The event had been organised jointly by; Rochester Cathedral, Chatham Memorial Synagogue, Medway Inter Faith Action Forum and the Royal School of Military Engineering. There was also use
of some footage from the Imperial War Museum, Film and Video Archive facilities. The event was supported by The Medway Council. As you all will remember this memorial event had been advertised in our January
Newsletter.
The Memorial had the twin themes of Remembrance and Hope. Remembrance there was of the victims, both of The Holocaust and of subsequent episodes of mass murder and genocide that have
plagued humankind throughout the 60 years that have elapsed since Auschwitz was finally liberated by the Red Army. Hope comes both from the very act of liberation and from the apparent willingness of many of the
victims to get on with their lives unconsumed by hate.
The Evening began with a welcoming address by Judith Armitt who is the Chief Executive of Medway Council. There was an address by Jon Weiner entitled; What was the Holocaust? He also
intoned a Prayer for the Six Million Jewish Victims of the Holocaust, a prayer to be received in the spirit of Z’CHOR, remembrance.
There was a very moving address by a young second lieutenant of the Royal Engineers who read out a selection of the diary notes of 2nd. Lt. Ben Bobroff of the Royal Engineers on his
personal experiences of the Liberation of Belsen. Gabriel Lancaster, on behalf of the Medway Inter Faith Action Forum gave a short talk on the Bosnian Conflict during which he highlighted the fact that humankind’s
self inflicted inhumanity to its own is a perpetual phenomenon.
There followed a very short film on, ‘The UN in Bosnia’ from the archives of the Imperial War Museum. The Revd Ray Hayter, Chaplain to the Royal School of Military Engineering then gave a
talk – “A Bosnian Recollection”. Vijay Dhanecha of the Medway Hindu Centre read a prayer for all the victims of atrocity and the Revd Hayter followed this with a Prayer of Thanksgiving for the Liberators.

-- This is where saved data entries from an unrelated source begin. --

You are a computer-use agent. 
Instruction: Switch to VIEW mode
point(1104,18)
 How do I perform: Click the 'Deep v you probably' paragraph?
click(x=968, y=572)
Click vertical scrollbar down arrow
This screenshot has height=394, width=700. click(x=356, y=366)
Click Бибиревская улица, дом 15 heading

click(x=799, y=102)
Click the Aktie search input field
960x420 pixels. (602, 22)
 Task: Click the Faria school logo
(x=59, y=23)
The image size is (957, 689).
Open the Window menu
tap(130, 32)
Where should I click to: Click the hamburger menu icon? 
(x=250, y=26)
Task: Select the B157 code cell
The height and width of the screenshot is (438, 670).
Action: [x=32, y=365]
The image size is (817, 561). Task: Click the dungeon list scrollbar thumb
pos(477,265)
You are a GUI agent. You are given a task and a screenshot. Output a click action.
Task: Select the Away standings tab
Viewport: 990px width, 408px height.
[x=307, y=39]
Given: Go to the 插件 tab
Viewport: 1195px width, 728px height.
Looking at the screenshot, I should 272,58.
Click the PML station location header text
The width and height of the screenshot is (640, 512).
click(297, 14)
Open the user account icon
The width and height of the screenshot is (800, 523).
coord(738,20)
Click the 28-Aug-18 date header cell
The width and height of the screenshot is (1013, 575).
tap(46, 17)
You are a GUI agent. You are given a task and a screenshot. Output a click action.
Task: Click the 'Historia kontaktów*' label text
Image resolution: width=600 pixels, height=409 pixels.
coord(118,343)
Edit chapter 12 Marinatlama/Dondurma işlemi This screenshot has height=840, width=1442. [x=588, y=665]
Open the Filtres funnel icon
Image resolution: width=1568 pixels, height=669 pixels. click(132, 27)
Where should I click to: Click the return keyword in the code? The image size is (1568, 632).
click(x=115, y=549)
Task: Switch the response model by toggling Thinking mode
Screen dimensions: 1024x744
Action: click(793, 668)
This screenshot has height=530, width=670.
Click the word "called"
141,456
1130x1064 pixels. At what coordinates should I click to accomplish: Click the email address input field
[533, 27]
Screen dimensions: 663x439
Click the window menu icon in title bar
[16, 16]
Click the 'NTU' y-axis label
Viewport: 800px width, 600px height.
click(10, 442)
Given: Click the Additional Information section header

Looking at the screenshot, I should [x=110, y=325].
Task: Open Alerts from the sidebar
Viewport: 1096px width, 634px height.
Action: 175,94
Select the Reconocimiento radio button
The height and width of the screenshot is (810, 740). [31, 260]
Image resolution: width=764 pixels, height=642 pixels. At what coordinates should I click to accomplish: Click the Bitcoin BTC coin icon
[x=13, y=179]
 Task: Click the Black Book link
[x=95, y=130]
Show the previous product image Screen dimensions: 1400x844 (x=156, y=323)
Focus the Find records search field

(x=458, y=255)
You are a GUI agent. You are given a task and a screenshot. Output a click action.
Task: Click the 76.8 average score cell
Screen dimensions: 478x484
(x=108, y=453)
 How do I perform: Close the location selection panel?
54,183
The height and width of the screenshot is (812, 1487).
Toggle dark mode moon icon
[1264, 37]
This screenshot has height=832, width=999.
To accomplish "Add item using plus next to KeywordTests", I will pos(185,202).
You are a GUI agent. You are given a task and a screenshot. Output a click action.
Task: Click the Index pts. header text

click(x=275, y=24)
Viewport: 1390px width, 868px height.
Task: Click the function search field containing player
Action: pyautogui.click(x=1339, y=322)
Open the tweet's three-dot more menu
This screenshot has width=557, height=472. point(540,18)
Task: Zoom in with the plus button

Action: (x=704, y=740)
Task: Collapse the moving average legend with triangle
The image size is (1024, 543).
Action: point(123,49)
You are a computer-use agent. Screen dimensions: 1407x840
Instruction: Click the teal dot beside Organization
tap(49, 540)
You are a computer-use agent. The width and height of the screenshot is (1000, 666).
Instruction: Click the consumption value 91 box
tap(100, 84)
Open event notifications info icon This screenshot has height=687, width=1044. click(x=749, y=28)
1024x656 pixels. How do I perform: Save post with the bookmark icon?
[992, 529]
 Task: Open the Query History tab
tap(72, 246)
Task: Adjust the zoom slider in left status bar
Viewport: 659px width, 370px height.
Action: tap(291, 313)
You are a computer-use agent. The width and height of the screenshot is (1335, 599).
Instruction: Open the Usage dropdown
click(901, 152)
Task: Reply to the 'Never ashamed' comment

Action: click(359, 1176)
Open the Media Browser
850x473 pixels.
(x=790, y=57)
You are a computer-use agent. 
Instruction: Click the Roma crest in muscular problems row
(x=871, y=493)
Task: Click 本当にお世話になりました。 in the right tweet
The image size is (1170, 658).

Canon Jonathan Meyrick [Rochester Cathedral] then gave a talk entitled ‘The Hope of Liberation’. He followed this, after a short musical interlude, with a Final Prayer. The event lasted
about an hour and a half. The talks and Prayers were interspersed with an appropriate selection of music played by the Band of the Corps of Royal Engineers Conducted by W.O.1 Guy Booth. The event was very well
attended. The Bishop of Rochester, the Right Reverend Dr. Michael Nazir-Ali, the M.P. for Gillingham Paul Clark and the Mayor of Medway Susan Haydock were all also in attendance.
A perpetual theme that permeated this event and all of the other events on this subject that I have viewed, and to which I have listened was, and is, that we should not forget! We should
recognise the hope and the many acts of liberation but should not allow the evil to be forgotten. The Holocaust must be a perpetual reminder of the extreme levels of horror that humankind is able to perpetrate on
itself.
Racism has a genesis, in my view. It begins with caricatures; verbal, written and pictorial, created by one group and directed against another. Once the caricatures are accepted they make
racism, in more and more extreme forms, easier to perpetuate because now there is an acceptance that ‘they’ are ‘not quite like us’. A short way along this path and ‘they’ are ‘not as good as we are’, and so it
becomes easier all the time. We, as Jews, should be very careful not to join in the ‘game’, of generating caricatures of others; and not simply because we live perpetually in a glass house ourselves!
And so I come back to Hillel. What did he mean? Well, as I have already acknowledged, I am no Talmudic scholar. My own interpretation, though, is that he was not intending anything very
complicated. I believe that he was saying that, although charity may begin at home it must not end there! And that the time for charity, to all, is now.